The type of motivation is also part and parcel to this conversation. We are not speaking of external motivation, the kind you get from listening to a rousing speech or a riveting trading lecture. This is an outside source. This is a good starting place, but it doesn’t last. It has artificial peaks. The day after the speech, you’re 30 minutes early to your trading desk, doing homework and vowing that you’re going to “do it right.” This may last just long enough for the trade to go against you—then, with one failure to include a stop loss, you’re back in the same boat, and the rules might as well be thrown overboard. This kind of motivation leaves you with a false sense of well-being. You get a shot in the arm, but it wears off.

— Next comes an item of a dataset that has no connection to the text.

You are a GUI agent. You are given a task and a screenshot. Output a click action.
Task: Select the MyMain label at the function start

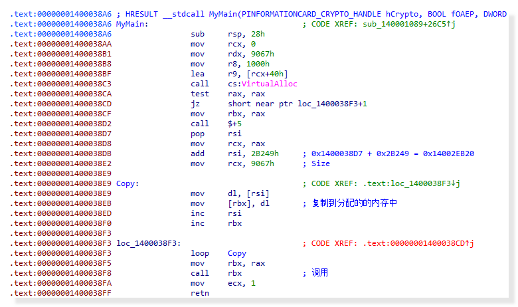pos(132,24)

Then there is the most obvious “fool’s gold” motivation—money. It too is short lived, because money is transient and of itself has no substance; it is only good as a medium of exchange. You can’t eat it, drink it, live in it, drive it or wear it – at least not for very long. Many believe that they want money, but to be specific, what they really want is what money can buy. I would contend that if you had everything that you have ever desired, money would lose all of its appeal. The literature is replete with studies that support the notion that money is a poor motivator. One of the articles written about this subject was a Forbes.com missive by Charles S. Jacobs, March 6, 2009 entitled, Why Money Isn’t A Motivator. An out-of-proportion fixation on money in any particular trade can be a prescription for greed. Greed distorts reality into a phantom of itself, resulting in decisions based on conjured notions of what we “think” will happen, not what is taking place in the charts. Thus, money as a motivator is a poor prospect.
Then, there is fear: “if I don’t make a profit in this trade then I am screwed!” Fear, like greed, fragments, blurs and moves you to grasp for fading phantoms that leave you as bait in waters teeming with sharks eager to feed on your capital. I’m sure you’ve heard the adage: “Scared money does not win.” The only motivation that moves you to identify what is required for consistent long-term results is that which is forged in the heart space of your inner self where those results are tied to reasons like family security, a richness of life, personal pride in doing a good job, and/or peer recognition. This is where your passion resides.
So, rev up your internal engine around something that you’re jazzed about and connect it to your trading to love it like a child and trade it like an adult; where the child is magnificently obsessed with the joy of doing it masterfully and the adult is focused on what matters most – faultless execution.